What needs to be done ▸ Output only how many lines below contain "computer".

[Stored data]

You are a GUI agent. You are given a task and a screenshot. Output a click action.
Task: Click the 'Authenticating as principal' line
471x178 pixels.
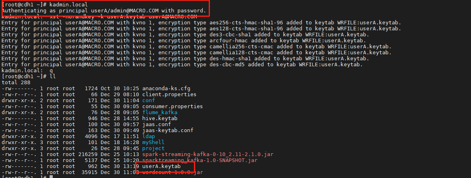(104, 10)
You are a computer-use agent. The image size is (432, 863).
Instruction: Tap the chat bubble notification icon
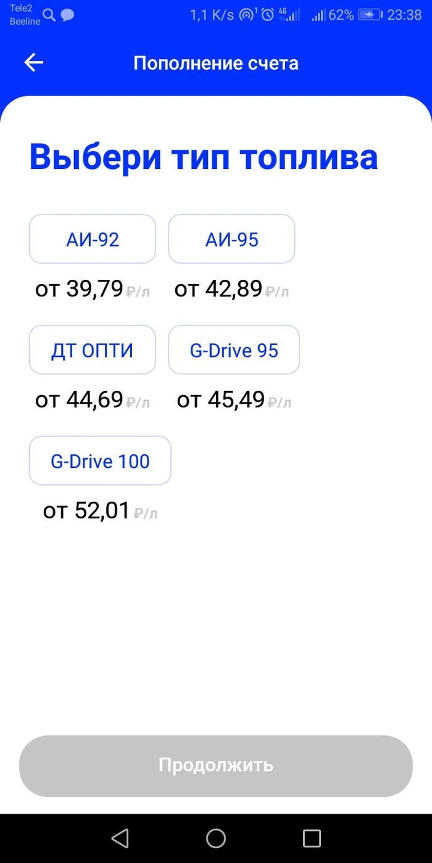pos(67,15)
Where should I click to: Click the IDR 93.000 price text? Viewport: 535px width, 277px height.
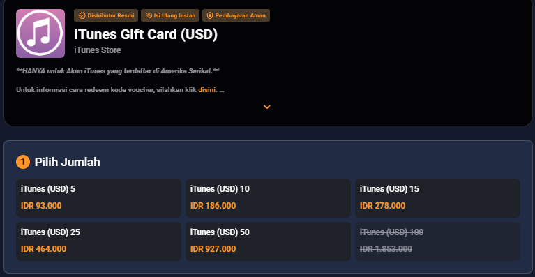41,206
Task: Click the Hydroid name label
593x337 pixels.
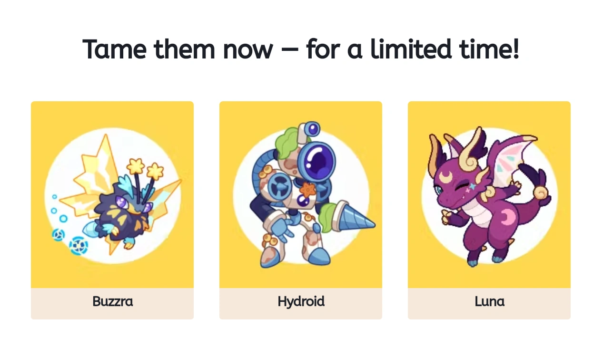Action: coord(301,301)
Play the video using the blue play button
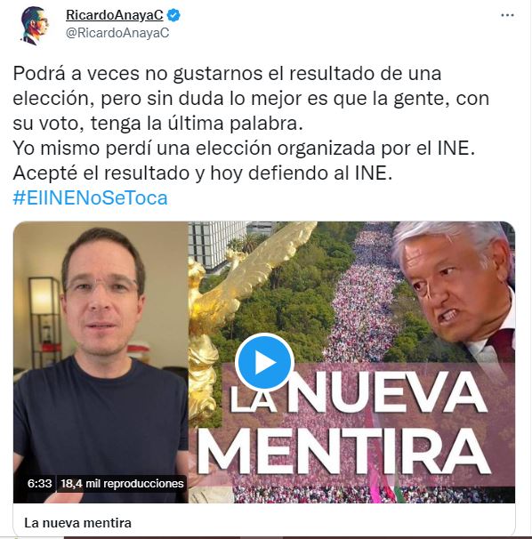Image resolution: width=532 pixels, height=539 pixels. (264, 362)
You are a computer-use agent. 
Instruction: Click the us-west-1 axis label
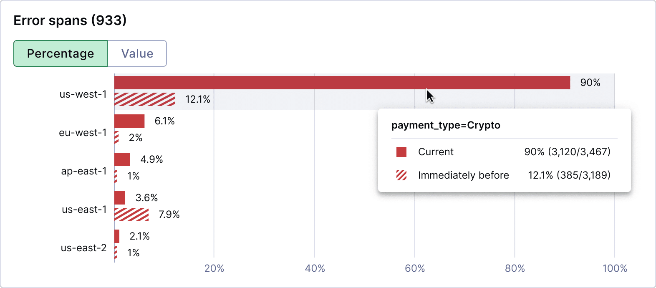coord(83,94)
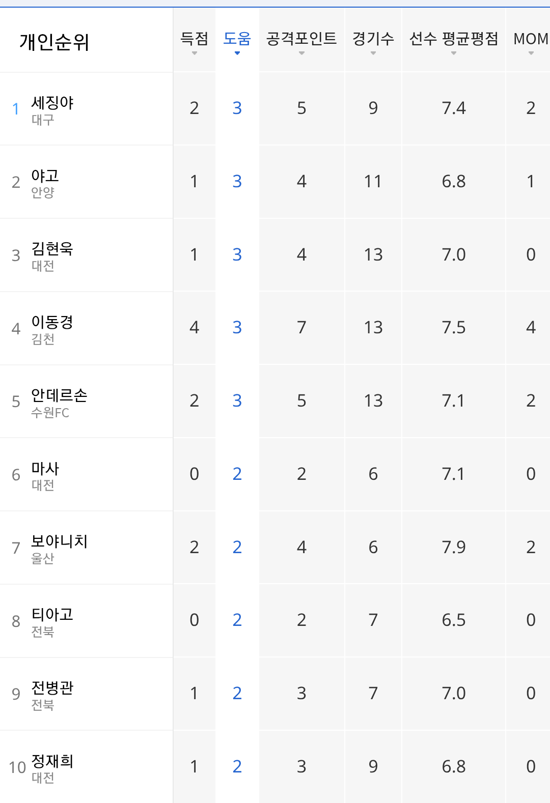
Task: Sort by the 선수 평균평점 column header
Action: pyautogui.click(x=454, y=40)
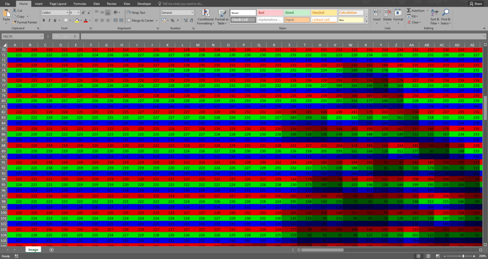This screenshot has height=259, width=488.
Task: Toggle Bold formatting
Action: [x=43, y=21]
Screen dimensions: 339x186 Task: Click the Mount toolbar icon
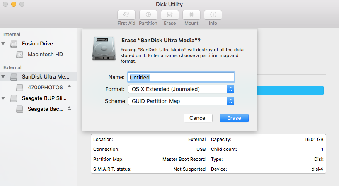pos(191,15)
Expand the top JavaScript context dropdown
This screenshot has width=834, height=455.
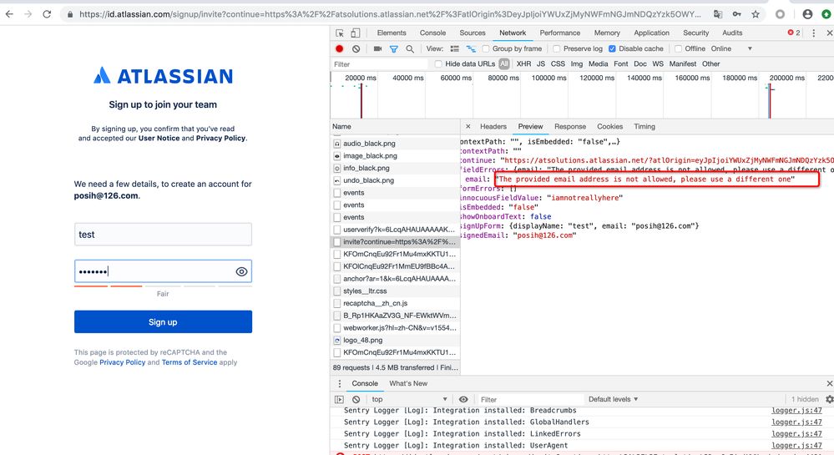pyautogui.click(x=410, y=400)
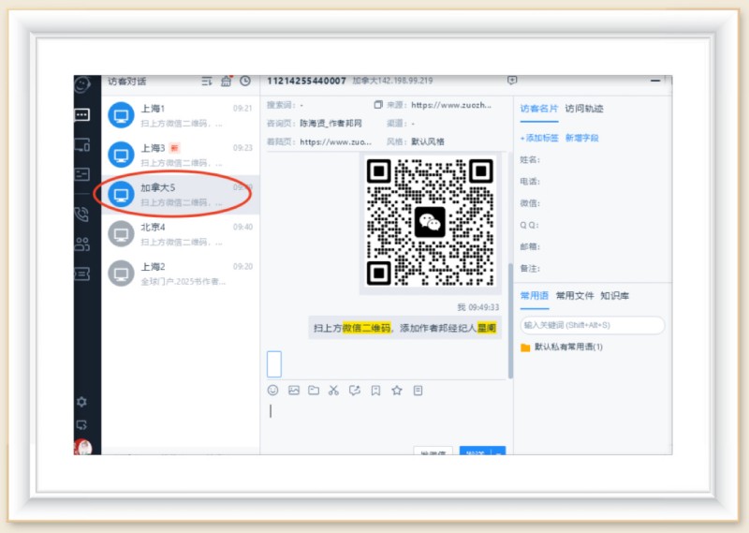The height and width of the screenshot is (533, 749).
Task: Open the emoji picker in chat toolbar
Action: (273, 390)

Answer box ▸ 2